All compression of sequence data is lossless. Gzip is used for data stored on the main storage, and quip is used for data stored on the archive. Disaster recovery is provided by the archive copy.
YCGA will send you an email informing you that your data is ready, and will include a url that looks like: http://fcb.ycga.yale.edu:3010/randomstring/sample_dir_001
You can use that link to download your data in a browser, but if you plan to process the data on McCleary, it is better to make a soft link to the data, rather than copying it.

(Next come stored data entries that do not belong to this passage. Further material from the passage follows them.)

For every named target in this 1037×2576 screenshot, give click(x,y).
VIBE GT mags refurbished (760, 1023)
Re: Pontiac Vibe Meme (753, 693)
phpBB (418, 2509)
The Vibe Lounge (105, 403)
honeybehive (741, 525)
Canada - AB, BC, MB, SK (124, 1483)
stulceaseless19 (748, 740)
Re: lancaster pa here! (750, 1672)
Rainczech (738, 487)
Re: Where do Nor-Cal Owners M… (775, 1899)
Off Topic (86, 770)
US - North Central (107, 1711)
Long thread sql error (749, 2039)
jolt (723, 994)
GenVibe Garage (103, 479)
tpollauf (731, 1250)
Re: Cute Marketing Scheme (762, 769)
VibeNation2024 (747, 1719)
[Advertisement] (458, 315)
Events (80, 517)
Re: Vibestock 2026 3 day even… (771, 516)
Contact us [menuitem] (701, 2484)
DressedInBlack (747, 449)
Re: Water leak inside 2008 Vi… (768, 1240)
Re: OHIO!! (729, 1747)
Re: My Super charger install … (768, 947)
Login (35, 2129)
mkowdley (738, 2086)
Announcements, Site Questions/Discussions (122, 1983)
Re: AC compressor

To find the actual location of your data, do:
$ readlink -f /ycga-gpfs/project/fas/lsprog/tools/external/data/randomstring/sample_dir_001
Illumina sequencing data
For Illumina data (not singlecell or pacbio data), you can browse to the YCGA-provided URL and find a file ruddle_paths.txt that contains the true locations of the files.
Alternatively, you can use the ycgaFastq tool to easily make soft links to the sequencing files:
export PATH=$PATH:/gpfs/gibbs/pi/ycga/mane/ycga_bioinfo/bin_May2023
$ ycgaFastq fcb.ycga.yale.edu:3010/randomstring/sample_dir_001
ycgaFastq can also be used to retrieve data that has been archived. The simplest way to do that is to provide the sample submitter's netid and the flowcell (run) name:
$ ycgaFastq rdb9 AHFH66DSXX
If you have a path to the original location of the sequencing data, ycgaFastq can retrieve the data using that, even if the run has been archived and deleted:
$ ycgaFastq /ycga-gpfs/sequencers/illumina/sequencerD/runs/190607_A00124_0104_AHLF3MMSXX/Data/Intensities/BaseCalls/Unaligned-2/Project_Lz438
If you have a manifest file that contains the paths to all of the data files in a dataset, you can use ycgaFastq as well:
$ ycgaFastq manifest.txt
ycgaFastq can be used in a variety of other ways to retrieve data. For more information, see the documentation or contact us.
Tip
Original sequence data are archived pursuant to the YCGA retention policy. For long-running projects we recommend you keep a personal backup of your sequence files. If you need to retrieve archived sequencing data, please see our below.
Retrieve Data from the Archive
Info
The sequence archive /SAY/archive/YCGa-72009-YCGA-A2 is only mounted on the transfer node and transfer partition.
You must ssh to transfer, or submit a job (batch or interactive) to the transfer partition, in order to access and download archived sequence data.
In the sequencing data archive, a directory exists for each run, holding one or more tar files. There is a main tar file, plus a tar file for each project directory. Most users only need the project tar file corresponding to their data.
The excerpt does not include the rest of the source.